Ecosystems | Community Connection: Do My Food Choices Matter?

Community Connection: Do My Food Choices Matter? Activity (Optional)

Students explore how much carbon dioxide goes into foods in their daily diet.

Guiding Question

Do my food choices matter?

Activities in this Lesson – Do My Food Choices Matter? Worksheet

  • Activity 1 Do My Food Choices Matter? Worksheet

Objectives

  1. To explore the series of ecosystems that produce the food we eat.
  2. To compare the environmental impacts of different food choices.

NGSS Performance Expectations – see unit

Background Information

We can think of the ingredients in our food as coming from a series of ecosystems managed by people to maximize production. When food ingredients come from higher trophic levels, in general, more ecosystems are required to produce them. Most food produced in large quantities begins with an ecosystem where plant biomass is the main product. We may use the plant biomass directly (for example, beans) or it may be passed to another ecosystem where it is fed to consumers or decomposers and we eat products from the consumers or decomposers. Fruits, vegetables, and vegetable oil are just a few examples of food ingredients from plants. Eggs, mushrooms, fish, and pork are examples of food ingredients from consumers or decomposers.

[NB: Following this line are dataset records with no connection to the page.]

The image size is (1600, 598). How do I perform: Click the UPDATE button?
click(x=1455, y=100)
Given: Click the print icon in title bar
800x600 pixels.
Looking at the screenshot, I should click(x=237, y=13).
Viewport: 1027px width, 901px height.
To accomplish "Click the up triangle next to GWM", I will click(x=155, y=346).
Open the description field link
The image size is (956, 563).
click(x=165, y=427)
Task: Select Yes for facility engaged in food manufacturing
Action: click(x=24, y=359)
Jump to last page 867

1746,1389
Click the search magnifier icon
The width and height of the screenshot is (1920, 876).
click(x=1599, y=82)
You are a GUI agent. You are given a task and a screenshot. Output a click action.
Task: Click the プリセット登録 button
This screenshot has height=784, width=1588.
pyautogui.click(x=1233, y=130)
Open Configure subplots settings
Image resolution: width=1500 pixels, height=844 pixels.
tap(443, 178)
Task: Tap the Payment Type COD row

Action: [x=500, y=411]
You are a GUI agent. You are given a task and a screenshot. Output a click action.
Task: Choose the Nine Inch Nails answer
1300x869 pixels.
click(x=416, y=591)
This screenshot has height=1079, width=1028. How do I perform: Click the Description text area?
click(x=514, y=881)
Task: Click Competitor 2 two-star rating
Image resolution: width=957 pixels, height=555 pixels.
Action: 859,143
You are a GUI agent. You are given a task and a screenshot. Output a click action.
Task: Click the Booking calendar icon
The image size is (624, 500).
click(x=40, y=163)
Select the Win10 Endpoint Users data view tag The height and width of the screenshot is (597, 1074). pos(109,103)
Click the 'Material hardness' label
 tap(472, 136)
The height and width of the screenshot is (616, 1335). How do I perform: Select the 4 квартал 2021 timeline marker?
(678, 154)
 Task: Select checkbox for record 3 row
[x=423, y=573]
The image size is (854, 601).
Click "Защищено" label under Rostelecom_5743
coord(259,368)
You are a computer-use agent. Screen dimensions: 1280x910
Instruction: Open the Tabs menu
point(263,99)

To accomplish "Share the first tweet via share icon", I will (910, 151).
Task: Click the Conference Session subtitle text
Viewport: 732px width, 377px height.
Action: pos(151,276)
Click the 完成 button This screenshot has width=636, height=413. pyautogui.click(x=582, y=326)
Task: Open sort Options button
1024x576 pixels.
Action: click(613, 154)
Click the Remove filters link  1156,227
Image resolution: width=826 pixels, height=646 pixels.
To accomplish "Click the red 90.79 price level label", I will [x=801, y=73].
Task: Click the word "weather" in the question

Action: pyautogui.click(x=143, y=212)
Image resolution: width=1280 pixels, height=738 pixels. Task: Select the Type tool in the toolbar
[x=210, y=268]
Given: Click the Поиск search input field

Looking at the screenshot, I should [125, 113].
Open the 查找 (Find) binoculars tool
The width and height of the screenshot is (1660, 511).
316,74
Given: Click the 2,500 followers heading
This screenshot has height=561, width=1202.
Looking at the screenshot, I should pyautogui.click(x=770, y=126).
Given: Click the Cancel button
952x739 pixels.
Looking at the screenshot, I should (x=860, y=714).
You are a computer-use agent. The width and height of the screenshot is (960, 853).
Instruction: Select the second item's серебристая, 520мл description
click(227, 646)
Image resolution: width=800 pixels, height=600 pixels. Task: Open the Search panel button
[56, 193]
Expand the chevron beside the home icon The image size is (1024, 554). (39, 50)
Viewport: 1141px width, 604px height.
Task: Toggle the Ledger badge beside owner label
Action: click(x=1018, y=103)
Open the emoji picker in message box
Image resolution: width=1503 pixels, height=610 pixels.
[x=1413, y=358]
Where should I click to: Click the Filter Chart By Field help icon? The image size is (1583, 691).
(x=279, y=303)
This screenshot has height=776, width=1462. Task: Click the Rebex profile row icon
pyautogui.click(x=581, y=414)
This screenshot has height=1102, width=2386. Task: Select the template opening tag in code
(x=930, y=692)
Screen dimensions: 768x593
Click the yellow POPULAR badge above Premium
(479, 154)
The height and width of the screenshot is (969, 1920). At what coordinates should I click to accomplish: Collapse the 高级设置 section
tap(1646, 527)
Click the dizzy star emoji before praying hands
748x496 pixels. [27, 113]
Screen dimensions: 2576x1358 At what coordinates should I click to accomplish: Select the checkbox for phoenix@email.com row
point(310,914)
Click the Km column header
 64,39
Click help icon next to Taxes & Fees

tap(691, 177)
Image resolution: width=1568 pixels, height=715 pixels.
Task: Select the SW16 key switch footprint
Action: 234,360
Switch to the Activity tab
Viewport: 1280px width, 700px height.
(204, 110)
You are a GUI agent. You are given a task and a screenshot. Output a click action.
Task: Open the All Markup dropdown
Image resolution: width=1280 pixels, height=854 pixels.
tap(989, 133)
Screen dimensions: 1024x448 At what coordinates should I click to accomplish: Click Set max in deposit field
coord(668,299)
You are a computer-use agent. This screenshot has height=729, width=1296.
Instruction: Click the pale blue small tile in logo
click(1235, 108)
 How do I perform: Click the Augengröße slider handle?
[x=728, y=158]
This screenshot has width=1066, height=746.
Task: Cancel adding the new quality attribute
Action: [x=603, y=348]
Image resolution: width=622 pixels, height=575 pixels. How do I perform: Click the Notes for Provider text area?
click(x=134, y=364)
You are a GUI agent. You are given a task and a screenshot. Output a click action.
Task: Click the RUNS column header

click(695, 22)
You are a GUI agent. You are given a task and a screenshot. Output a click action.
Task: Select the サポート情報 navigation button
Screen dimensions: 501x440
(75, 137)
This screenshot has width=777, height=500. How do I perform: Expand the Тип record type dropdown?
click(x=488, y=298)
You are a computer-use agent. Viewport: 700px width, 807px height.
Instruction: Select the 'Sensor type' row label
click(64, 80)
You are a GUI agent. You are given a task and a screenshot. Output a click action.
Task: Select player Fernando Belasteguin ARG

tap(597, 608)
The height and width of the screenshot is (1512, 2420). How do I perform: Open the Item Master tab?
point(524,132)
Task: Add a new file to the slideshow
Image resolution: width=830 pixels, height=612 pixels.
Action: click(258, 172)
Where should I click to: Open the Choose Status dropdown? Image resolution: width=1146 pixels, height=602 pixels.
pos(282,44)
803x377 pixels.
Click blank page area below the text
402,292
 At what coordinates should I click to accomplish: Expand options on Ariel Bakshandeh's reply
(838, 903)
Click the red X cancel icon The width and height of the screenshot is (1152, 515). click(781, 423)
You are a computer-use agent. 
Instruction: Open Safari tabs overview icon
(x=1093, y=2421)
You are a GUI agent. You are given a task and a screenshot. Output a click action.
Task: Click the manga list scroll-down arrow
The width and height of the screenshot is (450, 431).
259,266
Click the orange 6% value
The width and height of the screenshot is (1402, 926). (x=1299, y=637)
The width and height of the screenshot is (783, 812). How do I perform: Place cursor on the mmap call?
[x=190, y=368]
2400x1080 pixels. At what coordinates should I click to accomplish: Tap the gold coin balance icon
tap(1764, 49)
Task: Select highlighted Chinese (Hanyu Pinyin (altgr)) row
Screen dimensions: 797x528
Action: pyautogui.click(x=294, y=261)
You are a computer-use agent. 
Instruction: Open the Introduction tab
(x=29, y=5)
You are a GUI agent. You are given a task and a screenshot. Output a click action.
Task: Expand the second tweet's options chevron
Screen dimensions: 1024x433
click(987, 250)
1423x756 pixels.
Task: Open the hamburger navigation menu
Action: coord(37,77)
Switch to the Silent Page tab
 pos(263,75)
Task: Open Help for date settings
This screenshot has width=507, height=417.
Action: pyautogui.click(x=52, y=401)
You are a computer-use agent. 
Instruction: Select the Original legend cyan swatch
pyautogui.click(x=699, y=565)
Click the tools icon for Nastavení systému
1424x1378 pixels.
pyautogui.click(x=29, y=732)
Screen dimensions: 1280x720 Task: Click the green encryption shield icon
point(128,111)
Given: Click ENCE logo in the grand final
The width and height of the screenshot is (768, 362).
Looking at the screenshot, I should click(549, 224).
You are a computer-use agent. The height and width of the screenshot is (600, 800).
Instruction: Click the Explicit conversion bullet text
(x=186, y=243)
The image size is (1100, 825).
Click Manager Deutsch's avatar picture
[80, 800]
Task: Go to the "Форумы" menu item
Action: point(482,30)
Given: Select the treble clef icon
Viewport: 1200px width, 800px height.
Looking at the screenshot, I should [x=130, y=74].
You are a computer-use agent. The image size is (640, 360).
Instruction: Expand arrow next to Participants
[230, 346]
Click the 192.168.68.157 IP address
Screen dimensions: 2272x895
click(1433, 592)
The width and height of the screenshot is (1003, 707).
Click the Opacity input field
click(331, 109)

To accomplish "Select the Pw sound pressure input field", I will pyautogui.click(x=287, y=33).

Every agricultural ecosystem has some negative effect on the environment – some more than others. The machinery people use to develop, manage, harvest, process, and/or transport food uses fossil fuels which add CO2 to the atmosphere when burned. Tilled land and animal waste also produce greenhouse gases. Fertilizer and animal manure may end up in water. Water use may deplete aquifers. Soil may be eroded or degraded. Chemicals used to control pests, weeds, or diseases may have unintended consequences. In this lesson, we look only at the carbon footprint (net addition of carbon to the atmosphere through burning fossil fuels) of different foods. However, students can investigate other environmental impacts in the Digging Deeper Section.

Key carbon-transforming processes: cellular respiration, photosynthesis, biosynthesis, and combustion of fossil fuels

Talk and Writing

At this stage in the unit, the students will be applying unit ideas that should be well-developed. This is an opportunity to practice those ideas an additional time. The table on the next page shows specific talk and writing goals for this phase of the unit.

Talk and Writing Goals for the Application Phase

Teacher Talk Strategies That Support This Goal

Curriculum Components That Support This Goal

Treat this as an opportunity to practice unit ideas

In this unit, we’ve learned a lot about cellular respiration, photosynthesis and biosynthesis of organisms are dependent on other organisms in their ecosystem. Let’s see how these ideas apply to our diets.

 .

Listen for student ideas about matter and energy at different scales. Are they using unit ideas or informal reasoning?

How are the ecosystems that produce human food alike and different from ecosystems that are not managed by people for production? How do the matter and energy inputs and outputs compare? What are the effects of scaling up from growing just enough for one person to eat to growing enough to feed the country?

Four Questions Poster from the unit

Help students practice using precise language to describe matter and energy at different scales.

What are the matter and energy inputs and outputs of the organisms in the ecosystem? What are people doing in the ecosystems that require energy and matter inputs or outputs?